# wood cutting with garden tractors - PICS



## perry (Jan 16, 2013)

been awhile since i have been on the forums.
was running out of wood and had to do something fast. I got access a few weeks ago to 42 acres a few miles away from my house. been busy hauling wood home and working the snot out of these tough little tractors  .















































this area at home was empty when we started last Monday. I think we did pretty good for a weeks work. lots of nice ash and oak logs


----------



## perry (Jan 16, 2013)

1965 Allis chalmers B-10 on left and 1968 Allis chalmers B-110 on right. both 10hp briggs engines.


----------



## Waulie (Jan 16, 2013)

Nice work!  No snow down there and I bet the ground is frozen solid.  That sure makes it nice tooling around in the woods.


----------



## Jags (Jan 16, 2013)

Sweet, Perry.  Those old Allis Chalmers know how to work. You got a bunch done in short order.
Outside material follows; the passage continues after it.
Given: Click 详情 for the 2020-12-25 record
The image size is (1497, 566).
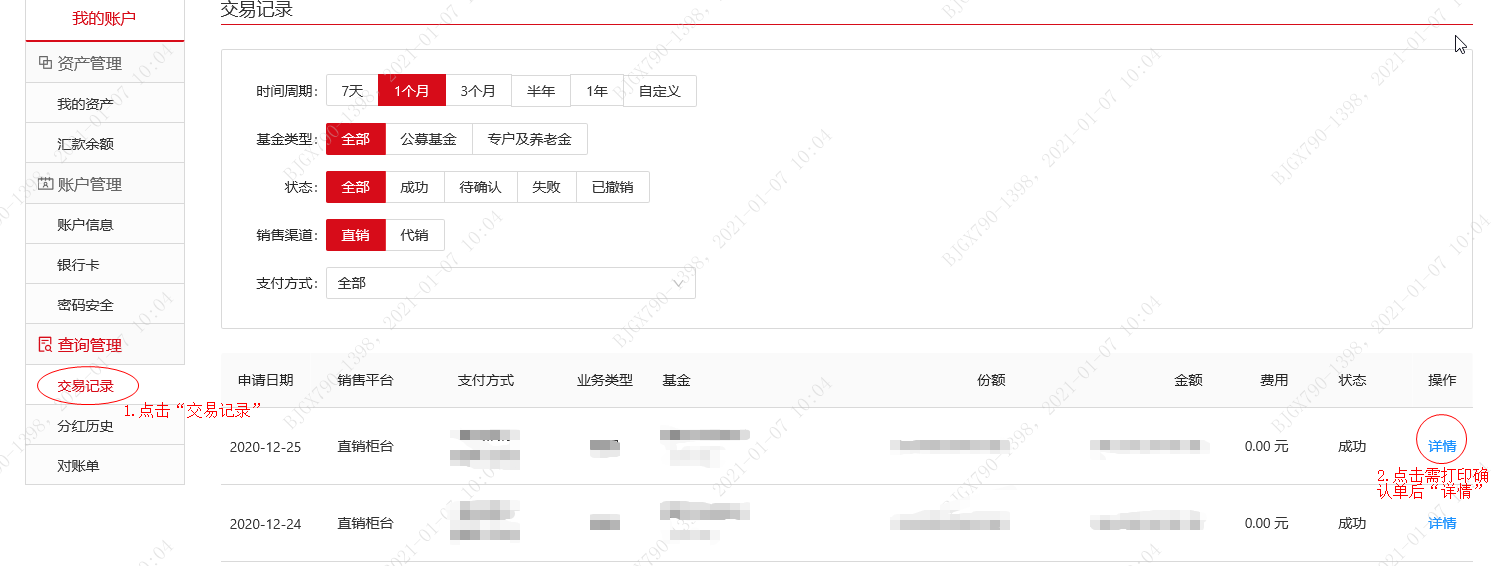Looking at the screenshot, I should tap(1441, 446).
I have one that is a little older, its a B1 converted to the 10 hp briggs and I also have a couple of the hydros (1970 somethings).  They know how to pull. I routinely get the front wheels off the ground with my mule.  This thing moves stuff around the yard for me.  Trailer, boat, whatever. Probably over 3500 pounds on that trailer.  It was wet White Oak.


----------



## Applesister (Jan 16, 2013)

Hi Perry, you have the same setup as me. looks like the same exact weather too. Im in NY. All you boys seem to be from Michigan. I was reading last night about Allis Chalmers, they went out of business in 85. I also read that CAT bought Perkins Diesel. Anyway how do you keep them running? Where do you get parts?  They both look pretty tough and Ive seen a few around here.
You took great advantage of a great opportunity there. Im jealous of your log pile. My weather is similar but my ground isnt frozen. And you have to make hay while the sun shines.
They had a thread here that meandered down to talking about chains. Can you tell me a little about the chains you used? Your footing...? are the tractors 4 wheel drive? did you make them?
When you are not on your own land you have to get the wood out. What kind of agreement did you have with the landowner? Did you just go for dead standing? storm damaged? 
Im just curious about getting wood out here, I looked into chains but...ouch!!


----------



## Jags (Jan 16, 2013)

Chains are chains.  I prefer the V-link style, but that is probably more in my head than actually better function.  New tire chains for GT can be had for about $40.  I wish you were closer, I could set you up in short order.  Chains make a huge difference on ice and even slippery yard.  The set on my mule never come off.  They are a year round addition.


----------



## PapaDave (Jan 16, 2013)

Jags said:


> They are a year round addition.


Same here. World of difference.


----------



## Applesister (Jan 16, 2013)

Well $40.00 is alot cheaper than the $900.00 I came up with. Thats a more do-able solution. I must have been looking at some tractor parts catalogue, Northern Tool or Grainger.
Just curious how you would go about setting me up?
I studied the chains and the links from what I can see and have it in my mind to buy the chain on roll. Is that what you did?
On my horses shoes my farrier welds drillteck to the heels and toes of the shoes for winter ice traction. I was wondering if these tire chains sported the same material.
Maybe I should invest in some logging harness and put the horses to work??


----------



## Jags (Jan 16, 2013)

By "set you up" I meant that I have many sets of chains and many extra cross links. Could have you a set in a jiffy. Don't buy the chain on a roll, just get a set that fits your size of tires. I doubt that you will wear the chains out in a lifetime.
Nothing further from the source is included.